WHAT THIS TASK INVOLVES:
Beneath this instruction is a listing. Transcribe from it only the stretch from the line with "Landscaping in Great River (65, 2493)" through the line with "Samantha Hawrylack (308, 2173)", both end lines included, exactly as written.

THE DATA:
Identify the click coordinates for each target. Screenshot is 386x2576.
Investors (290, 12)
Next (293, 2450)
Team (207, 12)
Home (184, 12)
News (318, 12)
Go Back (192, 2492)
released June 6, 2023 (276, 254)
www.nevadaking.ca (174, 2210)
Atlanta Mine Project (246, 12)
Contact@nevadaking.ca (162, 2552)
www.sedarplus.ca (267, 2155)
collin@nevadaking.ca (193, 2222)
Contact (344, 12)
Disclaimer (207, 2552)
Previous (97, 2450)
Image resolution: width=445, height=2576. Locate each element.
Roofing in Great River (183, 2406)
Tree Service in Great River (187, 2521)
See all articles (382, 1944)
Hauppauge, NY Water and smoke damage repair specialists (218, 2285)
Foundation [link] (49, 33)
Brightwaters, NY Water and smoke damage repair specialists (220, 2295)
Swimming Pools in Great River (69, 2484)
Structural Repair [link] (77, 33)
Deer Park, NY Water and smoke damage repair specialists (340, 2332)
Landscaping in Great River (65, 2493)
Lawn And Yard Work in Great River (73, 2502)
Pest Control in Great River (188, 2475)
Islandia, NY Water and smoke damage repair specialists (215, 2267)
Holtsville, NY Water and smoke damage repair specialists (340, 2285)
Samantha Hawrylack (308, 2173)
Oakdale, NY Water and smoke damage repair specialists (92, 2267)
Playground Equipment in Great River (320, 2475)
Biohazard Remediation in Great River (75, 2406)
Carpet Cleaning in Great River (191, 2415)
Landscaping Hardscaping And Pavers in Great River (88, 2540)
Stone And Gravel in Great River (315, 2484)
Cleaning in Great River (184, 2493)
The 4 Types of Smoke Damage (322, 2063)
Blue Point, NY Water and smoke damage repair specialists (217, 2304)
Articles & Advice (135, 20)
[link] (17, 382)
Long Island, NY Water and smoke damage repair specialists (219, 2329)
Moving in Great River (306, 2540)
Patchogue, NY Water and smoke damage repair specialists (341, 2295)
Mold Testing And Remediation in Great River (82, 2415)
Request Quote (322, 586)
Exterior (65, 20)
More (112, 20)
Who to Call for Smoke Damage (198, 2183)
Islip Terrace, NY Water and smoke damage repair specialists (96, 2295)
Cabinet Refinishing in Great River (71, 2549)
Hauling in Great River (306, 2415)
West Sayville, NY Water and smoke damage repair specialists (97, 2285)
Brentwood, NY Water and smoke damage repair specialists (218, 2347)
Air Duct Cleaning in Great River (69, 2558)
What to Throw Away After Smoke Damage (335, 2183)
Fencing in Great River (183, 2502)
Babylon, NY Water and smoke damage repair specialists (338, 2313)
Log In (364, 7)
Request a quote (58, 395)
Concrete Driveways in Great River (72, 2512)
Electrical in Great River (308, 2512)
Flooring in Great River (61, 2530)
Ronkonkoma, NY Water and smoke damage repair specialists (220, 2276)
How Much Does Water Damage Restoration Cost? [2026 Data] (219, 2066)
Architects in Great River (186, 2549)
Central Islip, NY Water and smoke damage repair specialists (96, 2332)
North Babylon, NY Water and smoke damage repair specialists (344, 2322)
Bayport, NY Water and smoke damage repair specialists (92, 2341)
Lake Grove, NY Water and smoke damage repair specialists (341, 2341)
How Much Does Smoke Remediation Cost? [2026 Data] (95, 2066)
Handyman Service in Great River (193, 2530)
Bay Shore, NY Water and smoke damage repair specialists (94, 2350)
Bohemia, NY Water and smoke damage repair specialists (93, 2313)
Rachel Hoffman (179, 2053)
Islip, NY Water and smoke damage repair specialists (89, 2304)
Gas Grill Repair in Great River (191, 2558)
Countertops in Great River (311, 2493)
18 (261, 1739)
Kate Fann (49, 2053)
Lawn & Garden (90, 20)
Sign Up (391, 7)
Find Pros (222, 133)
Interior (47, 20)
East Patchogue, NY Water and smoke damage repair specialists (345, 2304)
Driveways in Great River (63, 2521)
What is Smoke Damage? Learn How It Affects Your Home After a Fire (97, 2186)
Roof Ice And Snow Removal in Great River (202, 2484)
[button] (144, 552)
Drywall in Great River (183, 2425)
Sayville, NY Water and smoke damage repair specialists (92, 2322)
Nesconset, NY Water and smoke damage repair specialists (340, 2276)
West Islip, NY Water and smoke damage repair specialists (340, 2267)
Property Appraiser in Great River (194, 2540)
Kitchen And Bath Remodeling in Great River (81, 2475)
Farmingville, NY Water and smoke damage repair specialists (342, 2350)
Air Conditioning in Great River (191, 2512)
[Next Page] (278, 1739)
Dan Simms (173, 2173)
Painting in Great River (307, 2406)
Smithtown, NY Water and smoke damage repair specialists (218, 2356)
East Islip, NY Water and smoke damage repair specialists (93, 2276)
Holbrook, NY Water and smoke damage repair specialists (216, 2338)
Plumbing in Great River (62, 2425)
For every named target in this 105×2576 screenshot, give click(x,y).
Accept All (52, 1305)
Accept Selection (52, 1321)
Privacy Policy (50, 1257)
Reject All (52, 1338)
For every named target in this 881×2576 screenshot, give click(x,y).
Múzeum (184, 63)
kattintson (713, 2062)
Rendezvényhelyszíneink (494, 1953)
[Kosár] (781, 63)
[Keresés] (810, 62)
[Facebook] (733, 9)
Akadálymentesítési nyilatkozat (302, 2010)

ANSWER AREA:
Landscaping in Great River (65, 2493)
Lawn And Yard Work in Great River (73, 2502)
Pest Control in Great River (188, 2475)
Islandia, NY Water and smoke damage repair specialists (215, 2267)
Holtsville, NY Water and smoke damage repair specialists (340, 2285)
Samantha Hawrylack (308, 2173)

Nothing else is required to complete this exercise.